◆ **Provided records**
----------------------------------------

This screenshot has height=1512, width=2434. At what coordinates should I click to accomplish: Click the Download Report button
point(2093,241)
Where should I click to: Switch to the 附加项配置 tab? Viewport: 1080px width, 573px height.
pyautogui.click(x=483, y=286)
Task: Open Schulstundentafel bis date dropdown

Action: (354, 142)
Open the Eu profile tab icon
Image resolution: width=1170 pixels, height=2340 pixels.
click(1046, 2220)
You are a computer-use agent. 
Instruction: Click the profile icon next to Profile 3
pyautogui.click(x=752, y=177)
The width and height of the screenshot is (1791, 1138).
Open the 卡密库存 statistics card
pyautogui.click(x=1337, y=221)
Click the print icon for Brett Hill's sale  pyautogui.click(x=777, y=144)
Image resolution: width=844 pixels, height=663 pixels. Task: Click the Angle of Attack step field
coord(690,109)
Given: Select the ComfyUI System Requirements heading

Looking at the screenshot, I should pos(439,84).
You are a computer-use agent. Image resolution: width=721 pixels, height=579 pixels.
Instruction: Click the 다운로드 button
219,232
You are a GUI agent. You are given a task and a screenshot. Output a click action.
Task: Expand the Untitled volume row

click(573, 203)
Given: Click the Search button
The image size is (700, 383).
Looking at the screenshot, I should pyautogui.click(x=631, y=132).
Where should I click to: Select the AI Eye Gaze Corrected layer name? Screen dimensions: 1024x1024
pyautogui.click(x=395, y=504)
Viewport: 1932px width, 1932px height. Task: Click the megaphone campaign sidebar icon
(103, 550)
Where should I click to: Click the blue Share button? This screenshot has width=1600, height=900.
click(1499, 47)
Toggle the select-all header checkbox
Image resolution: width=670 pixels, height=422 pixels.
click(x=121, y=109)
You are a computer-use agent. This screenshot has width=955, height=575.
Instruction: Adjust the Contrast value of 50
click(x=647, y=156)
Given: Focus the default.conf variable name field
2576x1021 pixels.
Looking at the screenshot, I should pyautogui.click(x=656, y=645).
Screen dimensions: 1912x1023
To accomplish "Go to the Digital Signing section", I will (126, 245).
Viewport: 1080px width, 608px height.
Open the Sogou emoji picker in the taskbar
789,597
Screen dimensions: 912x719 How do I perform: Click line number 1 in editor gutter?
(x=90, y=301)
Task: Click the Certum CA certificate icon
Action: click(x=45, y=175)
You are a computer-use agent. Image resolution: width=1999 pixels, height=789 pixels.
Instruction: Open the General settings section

----------------------------------------

◆ **Directions**
Render every line of the items above as a Markdown table with two columns, Row and Line, numbering the rows in order and omitting blank lines.

◆ **Written answer**
| Row | Line |
|---|---|
| 1 | This screenshot has height=1512, width=2434. At what coordinates should I click to accomplish: Click the Download Report button |
| 2 | point(2093,241) |
| 3 | Where should I click to: Switch to the 附加项配置 tab? Viewport: 1080px width, 573px height. |
| 4 | pyautogui.click(x=483, y=286) |
| 5 | Task: Open Schulstundentafel bis date dropdown |
| 6 | Action: (354, 142) |
| 7 | Open the Eu profile tab icon |
| 8 | Image resolution: width=1170 pixels, height=2340 pixels. |
| 9 | click(1046, 2220) |
| 10 | You are a computer-use agent.  |
| 11 | Instruction: Click the profile icon next to Profile 3 |
| 12 | pyautogui.click(x=752, y=177) |
| 13 | The width and height of the screenshot is (1791, 1138). |
| 14 | Open the 卡密库存 statistics card |
| 15 | pyautogui.click(x=1337, y=221) |
| 16 | Click the print icon for Brett Hill's sale  pyautogui.click(x=777, y=144) |
| 17 | Image resolution: width=844 pixels, height=663 pixels. Task: Click the Angle of Attack step field |
| 18 | coord(690,109) |
| 19 | Given: Select the ComfyUI System Requirements heading |
| 20 | Looking at the screenshot, I should pos(439,84). |
| 21 | You are a computer-use agent. Image resolution: width=721 pixels, height=579 pixels. |
| 22 | Instruction: Click the 다운로드 button |
| 23 | 219,232 |
| 24 | You are a GUI agent. You are given a task and a screenshot. Output a click action. |
| 25 | Task: Expand the Untitled volume row |
| 26 | click(573, 203) |
| 27 | Given: Click the Search button |
| 28 | The image size is (700, 383). |
| 29 | Looking at the screenshot, I should pyautogui.click(x=631, y=132). |
| 30 | Where should I click to: Select the AI Eye Gaze Corrected layer name? Screen dimensions: 1024x1024 |
| 31 | pyautogui.click(x=395, y=504) |
| 32 | Viewport: 1932px width, 1932px height. Task: Click the megaphone campaign sidebar icon |
| 33 | (103, 550) |
| 34 | Where should I click to: Click the blue Share button? This screenshot has width=1600, height=900. |
| 35 | click(1499, 47) |
| 36 | Toggle the select-all header checkbox |
| 37 | Image resolution: width=670 pixels, height=422 pixels. |
| 38 | click(x=121, y=109) |
| 39 | You are a computer-use agent. This screenshot has width=955, height=575. |
| 40 | Instruction: Adjust the Contrast value of 50 |
| 41 | click(x=647, y=156) |
| 42 | Given: Focus the default.conf variable name field |
| 43 | 2576x1021 pixels. |
| 44 | Looking at the screenshot, I should pyautogui.click(x=656, y=645). |
| 45 | Screen dimensions: 1912x1023 |
| 46 | To accomplish "Go to the Digital Signing section", I will (126, 245). |
| 47 | Viewport: 1080px width, 608px height. |
| 48 | Open the Sogou emoji picker in the taskbar |
| 49 | 789,597 |
| 50 | Screen dimensions: 912x719 How do I perform: Click line number 1 in editor gutter? |
| 51 | (x=90, y=301) |
| 52 | Task: Click the Certum CA certificate icon |
| 53 | Action: click(x=45, y=175) |
| 54 | You are a computer-use agent. Image resolution: width=1999 pixels, height=789 pixels. |
| 55 | Instruction: Open the General settings section |